··· Records to process ···

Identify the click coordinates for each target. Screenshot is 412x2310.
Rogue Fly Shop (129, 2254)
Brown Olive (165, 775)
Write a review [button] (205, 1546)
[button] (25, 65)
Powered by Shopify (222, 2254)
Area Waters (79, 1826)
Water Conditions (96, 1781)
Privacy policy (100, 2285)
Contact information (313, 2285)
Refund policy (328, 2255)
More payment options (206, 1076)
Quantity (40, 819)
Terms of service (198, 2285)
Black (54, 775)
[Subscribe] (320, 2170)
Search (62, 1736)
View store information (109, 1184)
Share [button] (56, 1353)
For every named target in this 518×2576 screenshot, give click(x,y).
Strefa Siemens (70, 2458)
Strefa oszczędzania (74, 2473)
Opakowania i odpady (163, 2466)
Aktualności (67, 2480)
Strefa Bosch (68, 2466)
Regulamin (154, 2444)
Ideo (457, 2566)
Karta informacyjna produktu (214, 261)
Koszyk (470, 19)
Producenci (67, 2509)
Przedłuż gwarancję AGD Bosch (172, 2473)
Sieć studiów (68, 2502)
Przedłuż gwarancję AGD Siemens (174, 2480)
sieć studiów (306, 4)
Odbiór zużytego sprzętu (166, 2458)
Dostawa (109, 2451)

···

Nothing but the lines from the one with "Regulamin (154, 2444)" through the end of the data above should be reproduced, each exactly, both ends included.

Regulamin (154, 2444)
Ideo (457, 2566)
Karta informacyjna produktu (214, 261)
Koszyk (470, 19)
Producenci (67, 2509)
Przedłuż gwarancję AGD Bosch (172, 2473)
Sieć studiów (68, 2502)
Przedłuż gwarancję AGD Siemens (174, 2480)
sieć studiów (306, 4)
Odbiór zużytego sprzętu (166, 2458)
Dostawa (109, 2451)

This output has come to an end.